Source vs Destination

  • Source: where Argo CD reads the desired state from — can be plain YAML, Helm charts, Kustomize overlays, Jsonnet, or custom plugins. The Application’s source block points Argo CD to the correct repo/path/revision and triggers rendering as needed.
  • Destination: the Kubernetes cluster and namespace where resources are applied. The destination.server can reference the in-cluster API (https://kubernetes.default.svc) or an external cluster registered in Argo CD.

Sync policies and options

  • Automated sync: instructs Argo CD to apply changes in Git automatically.
  • Self-heal: when enabled, Argo CD will revert out-of-band (manual) changes on cluster resources to match Git.
  • Prune: if enabled, resources that no longer exist in the Git source will be deleted from the cluster on sync.
  • CreateNamespace: a syncOption that tells Argo CD to create the target namespace if missing (requires proper RBAC).
When using automated sync and CreateNamespace, ensure Argo CD’s ServiceAccount has sufficient RBAC permissions to create namespaces and manage the required resource types in the destination cluster. For multi-cluster setups, confirm projects restrict allowed destinations to avoid accidental deployments.
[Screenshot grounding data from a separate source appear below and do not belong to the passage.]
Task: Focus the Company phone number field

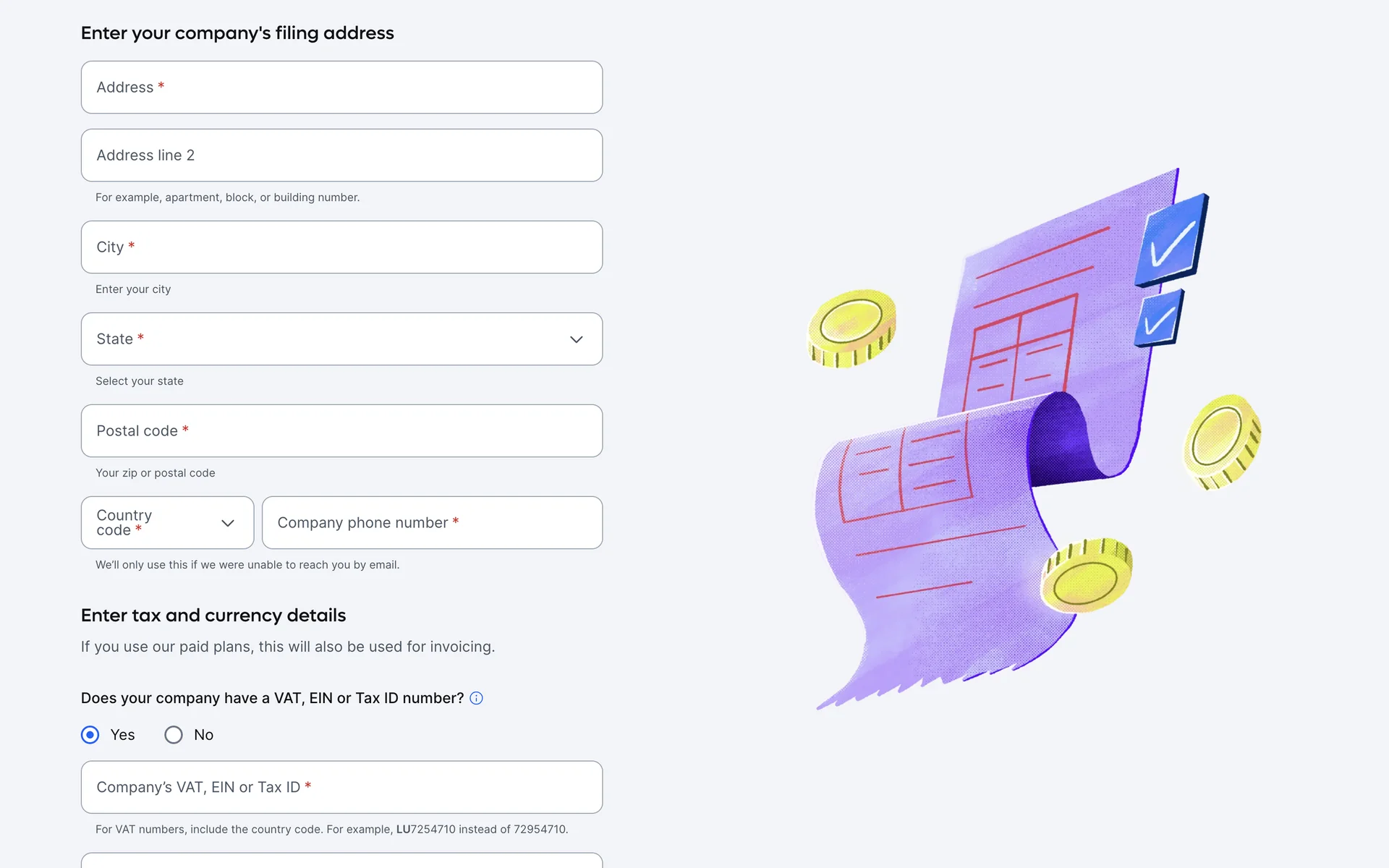Action: click(x=432, y=523)
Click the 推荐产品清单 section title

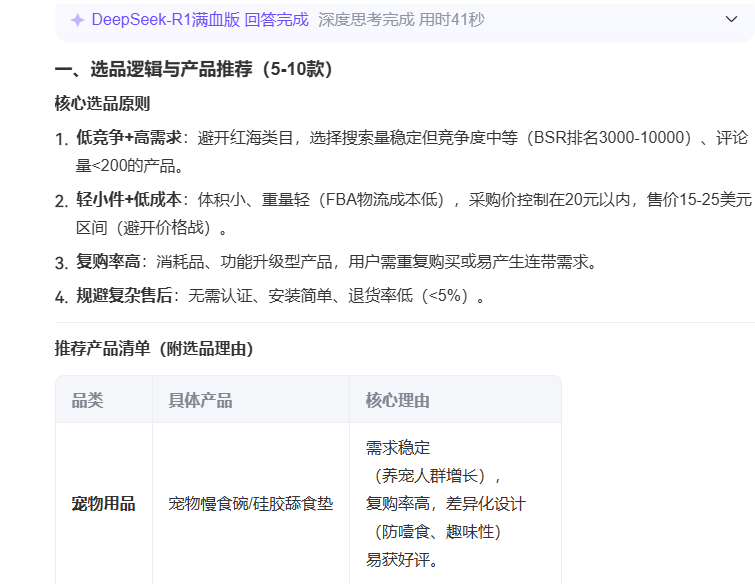pyautogui.click(x=154, y=349)
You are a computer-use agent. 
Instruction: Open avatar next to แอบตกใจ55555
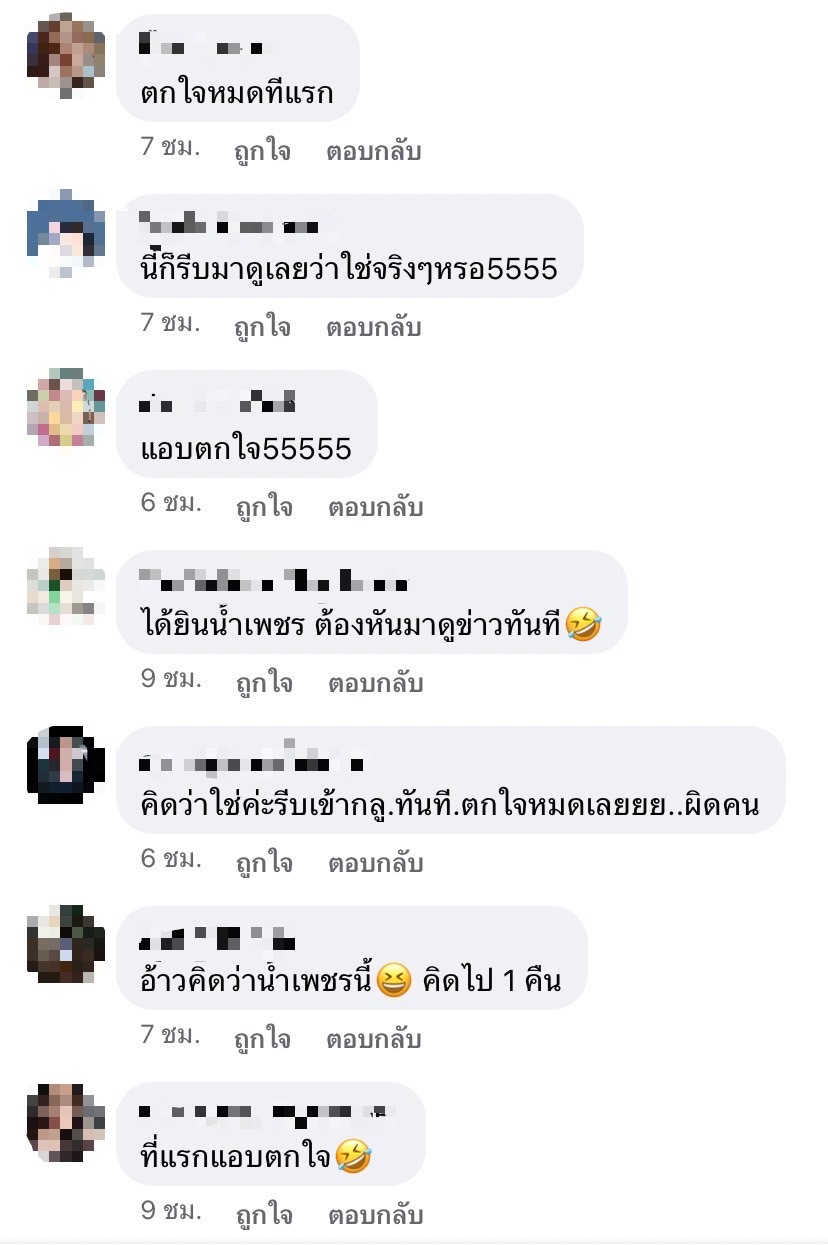click(x=66, y=409)
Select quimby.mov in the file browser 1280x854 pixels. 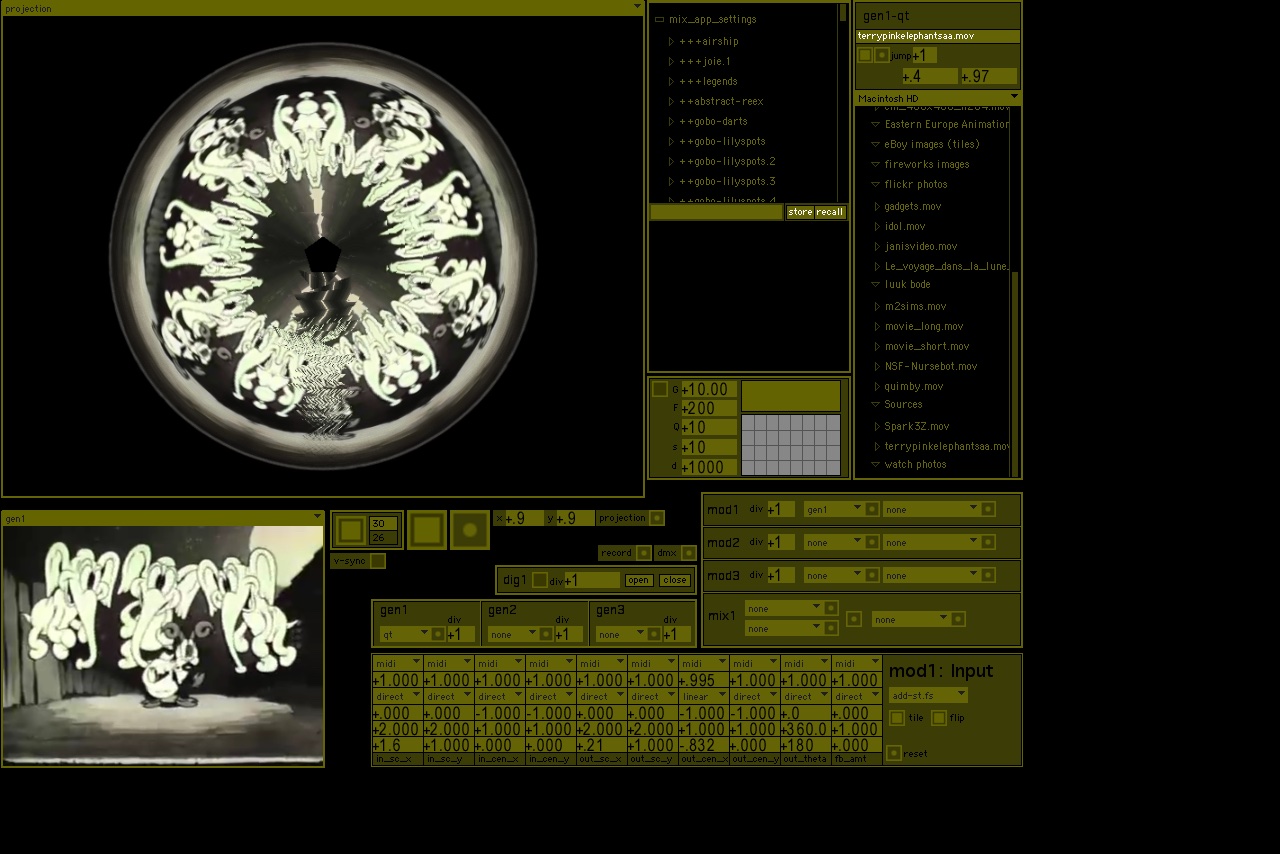pyautogui.click(x=913, y=386)
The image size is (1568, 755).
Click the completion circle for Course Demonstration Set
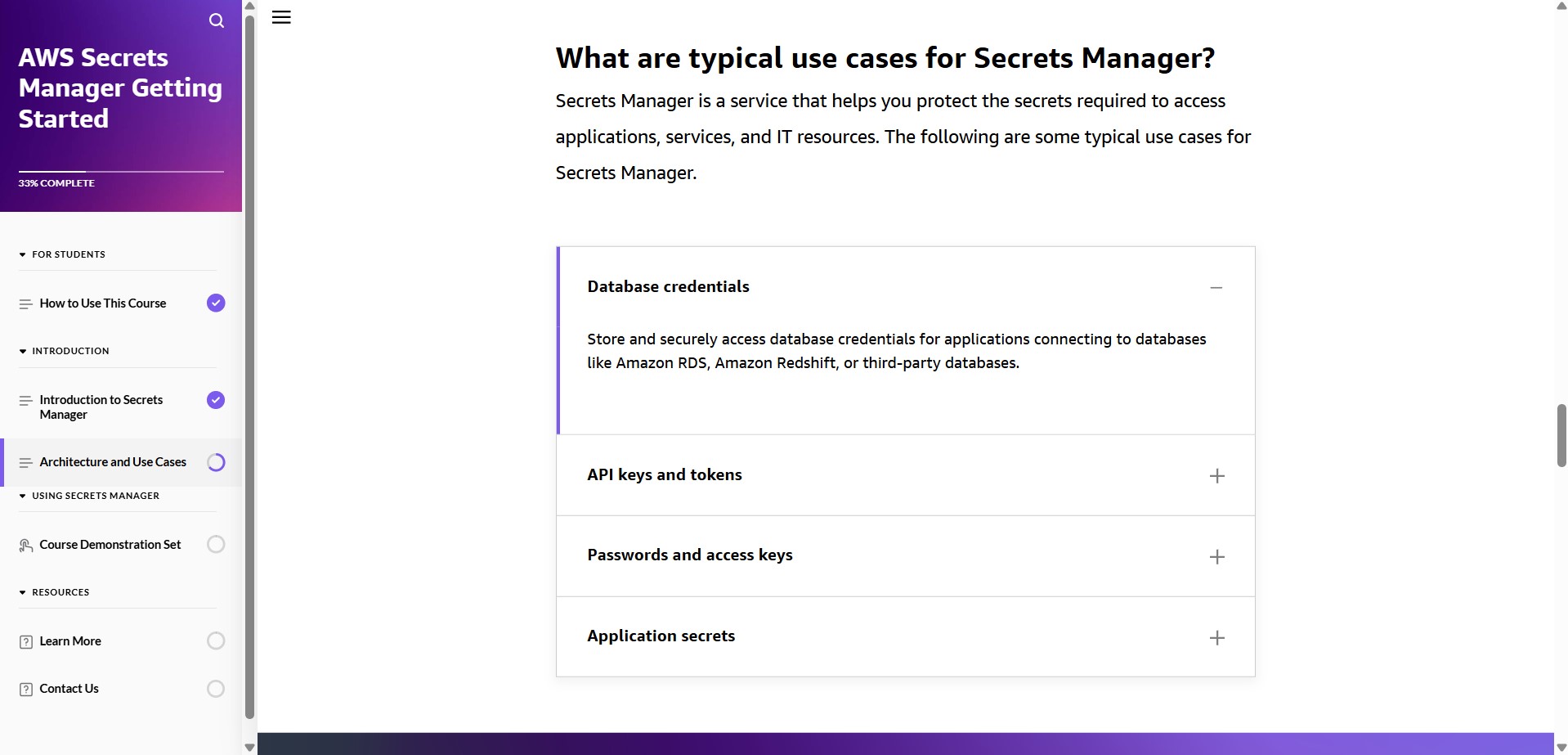tap(216, 544)
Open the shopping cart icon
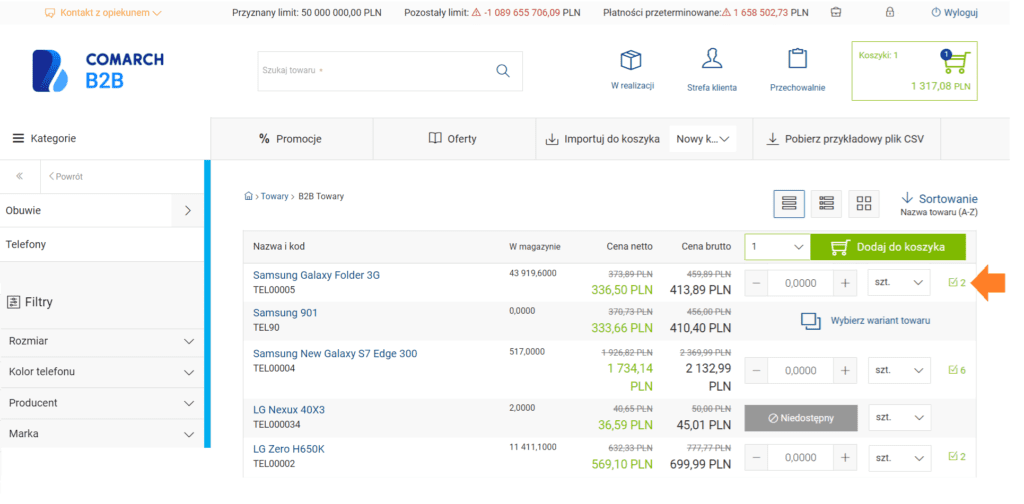The height and width of the screenshot is (504, 1024). point(957,63)
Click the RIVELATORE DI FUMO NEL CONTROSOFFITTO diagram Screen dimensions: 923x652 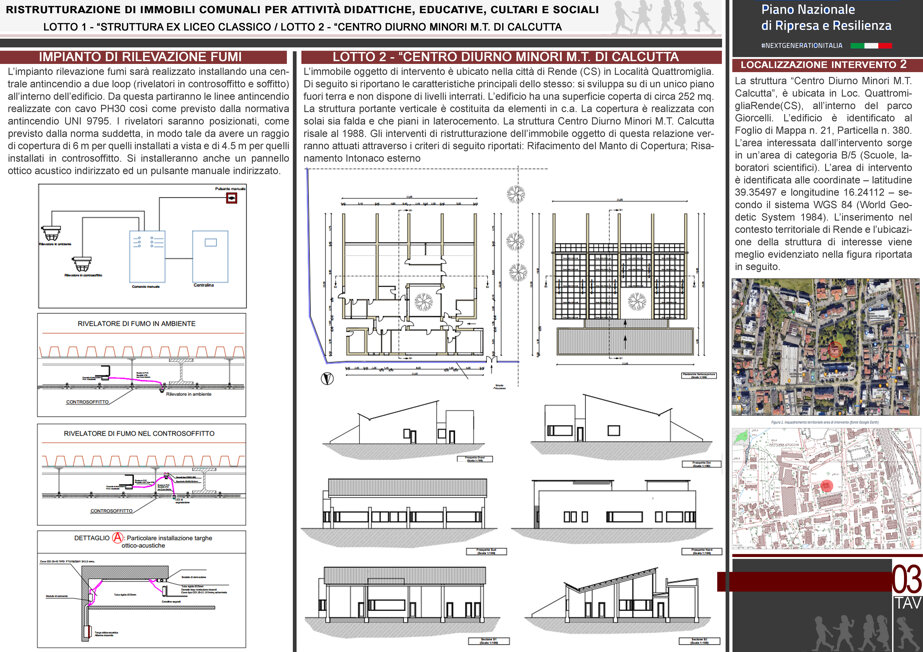(141, 474)
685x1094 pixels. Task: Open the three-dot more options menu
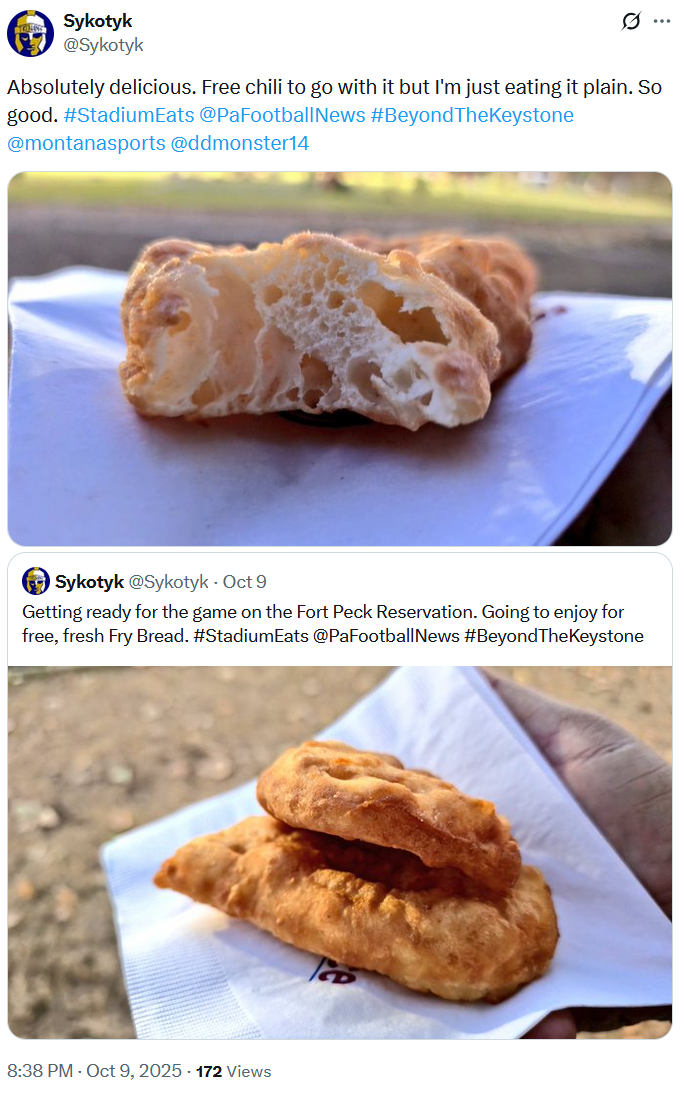(x=661, y=21)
Best practices and cautions

  • Use Argo CD Projects to limit the repositories and clusters an Application can target.
  • Test automated sync and pruning in non-production environments before enabling in production.
  • Use branch/tag commit pins (targetRevision) for predictable deployments.
  • Ensure secrets and credentials (to clusters, registries) are stored securely and referenced via Argo CD mechanisms (Secrets, SSO integrations, or external secret stores).
Be cautious with automated sync and pruning in production clusters. Misconfigured paths, overly permissive projects, or insufficient RBAC checks can lead to unintended deletions or rollbacks.
This overview should help you create and manage Argo CD Application resources safely, with clear expectations for sync behavior and RBAC requirements.